Telford Homes calls for reforms to boost supply
TELFORD Homes said yesterday that London’s “chronic” housing shortage means that it is selling homes quicker than it can build them, as it posted a 31 per cent surge in full-year profits.
The housebuilder, which builds primarily in London, targeting more affordable areas that are undergoing regeneration, sold 661 homes over the year, up from 515 in 2014.
As a result it is now 95 per cent sold for the year to 31 March 2016 taking total forward sales to over £550m, up from £341m as at 31 March 2014 and more than three times its annual revenue of £140.4m.
Pre-tax profits rose to £25.1m in the year to 31 March, beating market expectations, and the group said it was still on track to reach profits of £40m by 2018.

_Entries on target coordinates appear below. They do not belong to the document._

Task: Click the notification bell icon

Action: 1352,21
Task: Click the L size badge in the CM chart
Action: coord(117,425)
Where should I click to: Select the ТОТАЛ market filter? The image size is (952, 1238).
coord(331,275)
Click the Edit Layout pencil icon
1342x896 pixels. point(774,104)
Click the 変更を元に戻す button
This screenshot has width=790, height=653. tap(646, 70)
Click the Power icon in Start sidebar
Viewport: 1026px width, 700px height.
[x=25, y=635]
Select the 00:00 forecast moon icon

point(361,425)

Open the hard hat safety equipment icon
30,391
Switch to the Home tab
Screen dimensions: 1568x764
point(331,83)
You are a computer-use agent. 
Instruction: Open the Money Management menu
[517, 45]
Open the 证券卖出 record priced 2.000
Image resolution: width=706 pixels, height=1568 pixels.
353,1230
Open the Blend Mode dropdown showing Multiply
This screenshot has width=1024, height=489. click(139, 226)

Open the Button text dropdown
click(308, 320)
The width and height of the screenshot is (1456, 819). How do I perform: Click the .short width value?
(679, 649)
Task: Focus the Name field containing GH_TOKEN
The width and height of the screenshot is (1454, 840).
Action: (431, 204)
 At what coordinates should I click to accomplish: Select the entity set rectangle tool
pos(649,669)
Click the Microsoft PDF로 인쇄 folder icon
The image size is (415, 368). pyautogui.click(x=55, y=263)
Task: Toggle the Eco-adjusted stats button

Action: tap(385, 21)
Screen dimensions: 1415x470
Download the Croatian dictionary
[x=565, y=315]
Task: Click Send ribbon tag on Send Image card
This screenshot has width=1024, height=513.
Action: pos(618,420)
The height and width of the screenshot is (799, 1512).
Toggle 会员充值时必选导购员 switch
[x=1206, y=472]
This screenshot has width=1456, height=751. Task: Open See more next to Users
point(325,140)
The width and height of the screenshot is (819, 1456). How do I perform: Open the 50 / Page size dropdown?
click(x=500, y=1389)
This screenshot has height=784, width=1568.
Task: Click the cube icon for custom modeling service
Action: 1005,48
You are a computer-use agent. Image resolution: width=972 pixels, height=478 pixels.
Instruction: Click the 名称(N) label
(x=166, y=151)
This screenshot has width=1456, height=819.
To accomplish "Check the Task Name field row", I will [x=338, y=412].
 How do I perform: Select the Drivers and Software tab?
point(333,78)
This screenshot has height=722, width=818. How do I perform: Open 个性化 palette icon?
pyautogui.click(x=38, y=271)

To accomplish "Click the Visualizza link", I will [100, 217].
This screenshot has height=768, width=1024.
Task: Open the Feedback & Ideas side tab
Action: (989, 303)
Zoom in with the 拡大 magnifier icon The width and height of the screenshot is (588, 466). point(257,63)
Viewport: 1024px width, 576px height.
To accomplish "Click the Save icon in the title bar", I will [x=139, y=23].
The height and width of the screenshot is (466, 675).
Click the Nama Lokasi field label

“We are experiencing an extremely strong marketplace where the demand for somewhere to live in London is still way in excess of the supply of new homes. You can see this at every sales launch” chief executive Jon Di-Stefano told City A.M.
He added that demand was such that there was no let-up in activity over the election, with almost two thirds of its Manhattan Plaza scheme near Canary Wharf sold in April.
Telford Homes will have 2,200 homes under construction by the end of 2015. But Di-Stefano warned that more needed to be done by the government do more to support the “supply-side” of the market if housebuilders are to deliver more homes.
The system needs reform but in reality small adjustments will make a big difference,” he said. “Certainly any improvement to the planning process, like putting more resources into planning departments and setting more defined time-limits for certain parts of the process, would help supply.”